===== WORKING DATA =====

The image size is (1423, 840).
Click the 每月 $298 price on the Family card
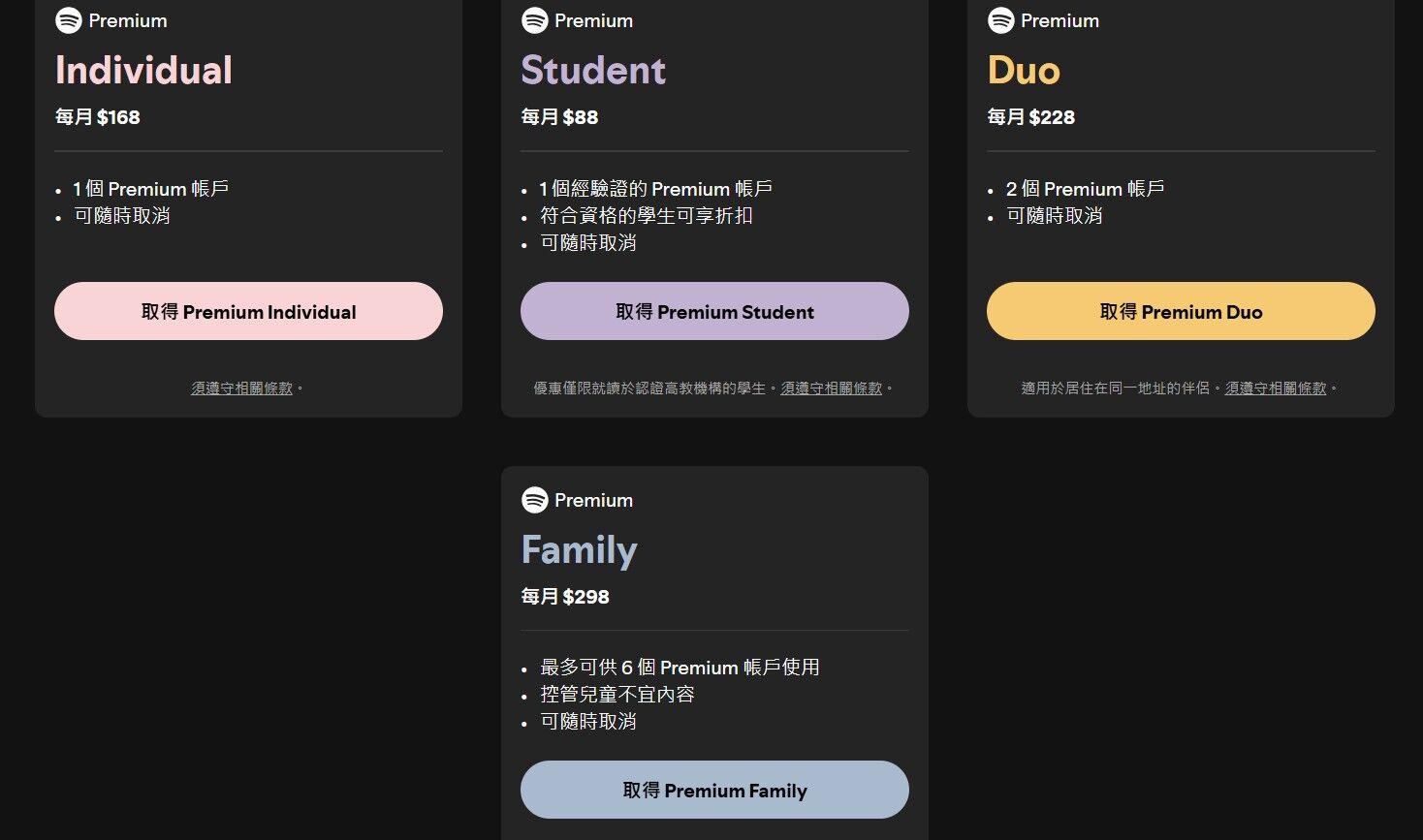[565, 597]
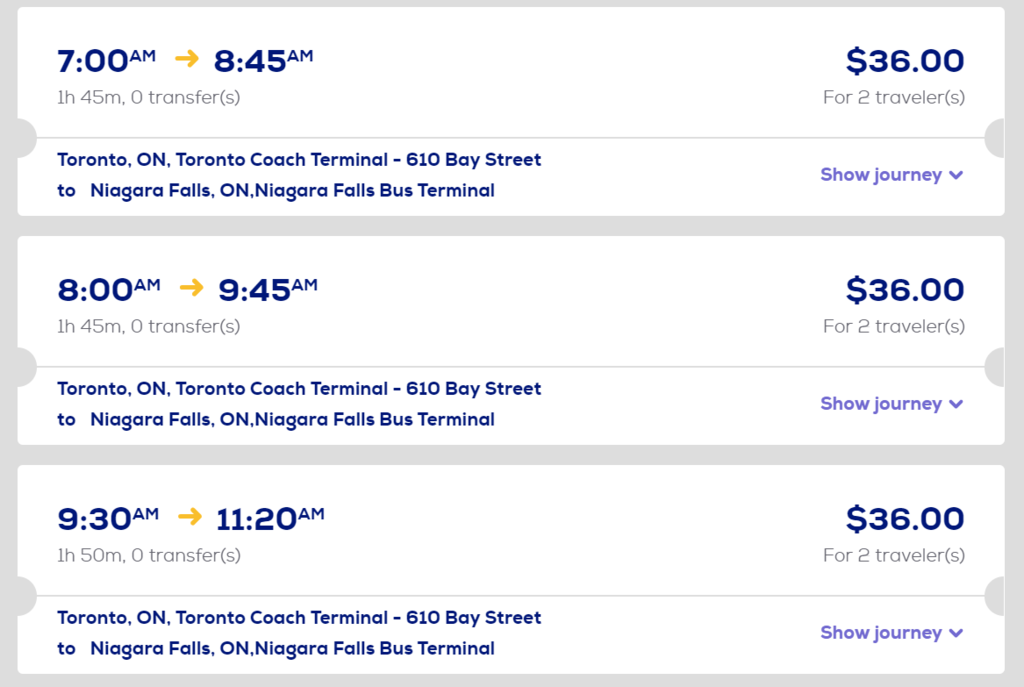Click the orange arrow in the 9:30AM trip
Image resolution: width=1024 pixels, height=687 pixels.
coord(189,517)
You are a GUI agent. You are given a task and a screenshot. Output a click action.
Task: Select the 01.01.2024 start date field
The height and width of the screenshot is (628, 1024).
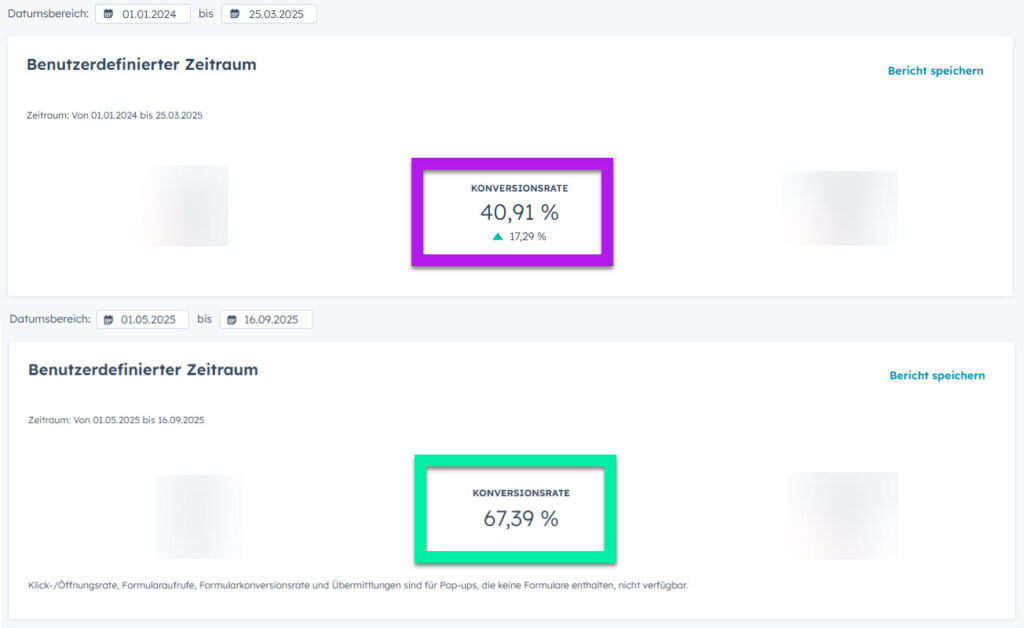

=====

→ **TASK OBJECTIVE**
Search the listing above for "screenshot" and copy every line that holds it.

→ **ANSWER TO THE EXERCISE**
You are a GUI agent. You are given a task and a screenshot. Output a click action.
The height and width of the screenshot is (628, 1024).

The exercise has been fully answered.